Count the lines holding the string "بیوگرافی" in the records, and give only the count.

── Material for the task ──

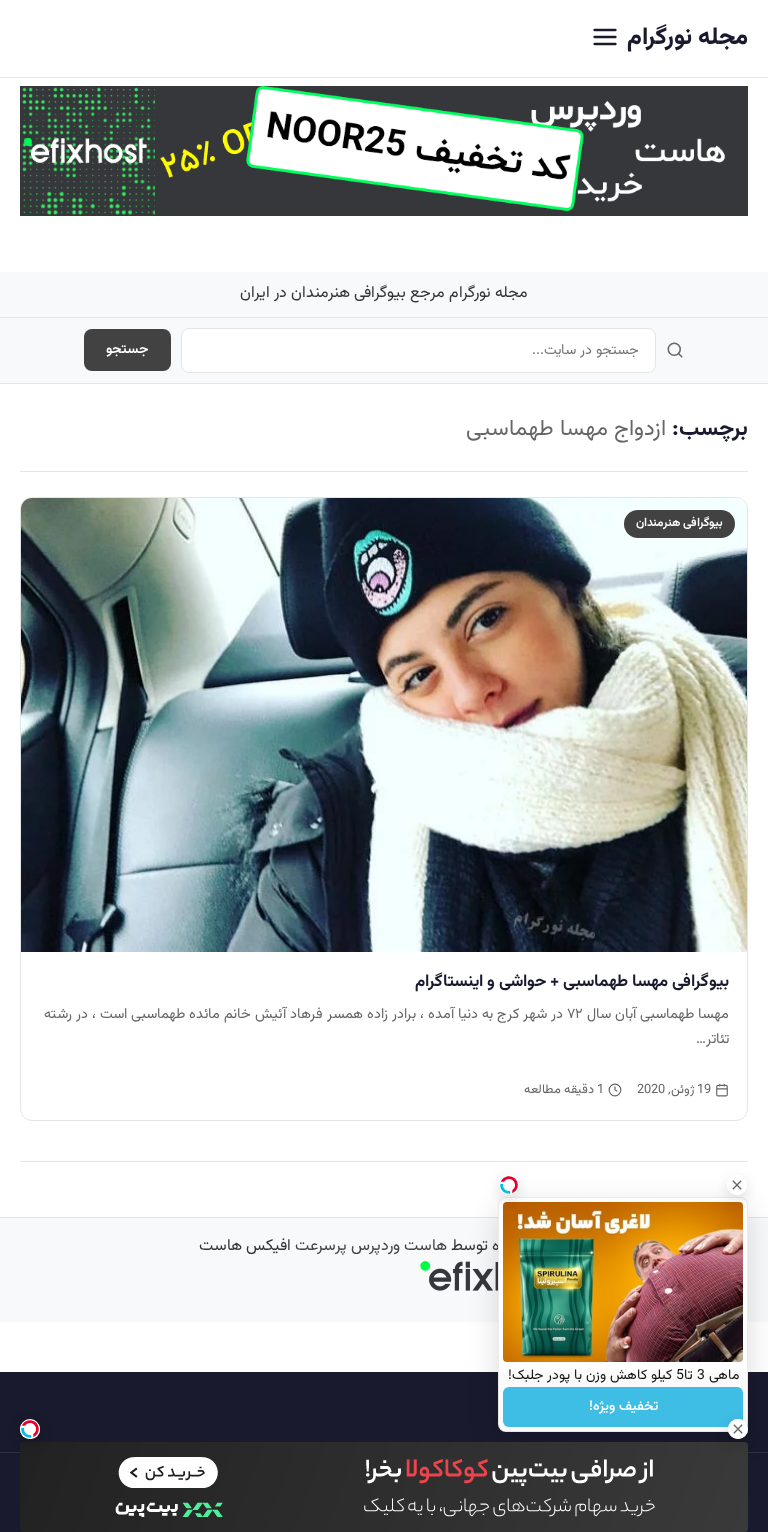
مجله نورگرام (687, 38)
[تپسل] (30, 1429)
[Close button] (737, 1185)
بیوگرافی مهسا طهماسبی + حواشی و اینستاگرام (572, 982)
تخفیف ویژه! (623, 1407)
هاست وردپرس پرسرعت (371, 1246)
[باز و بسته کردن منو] (605, 38)
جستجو (127, 350)
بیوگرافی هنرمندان (679, 523)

───

> [Response for this exercise]:
2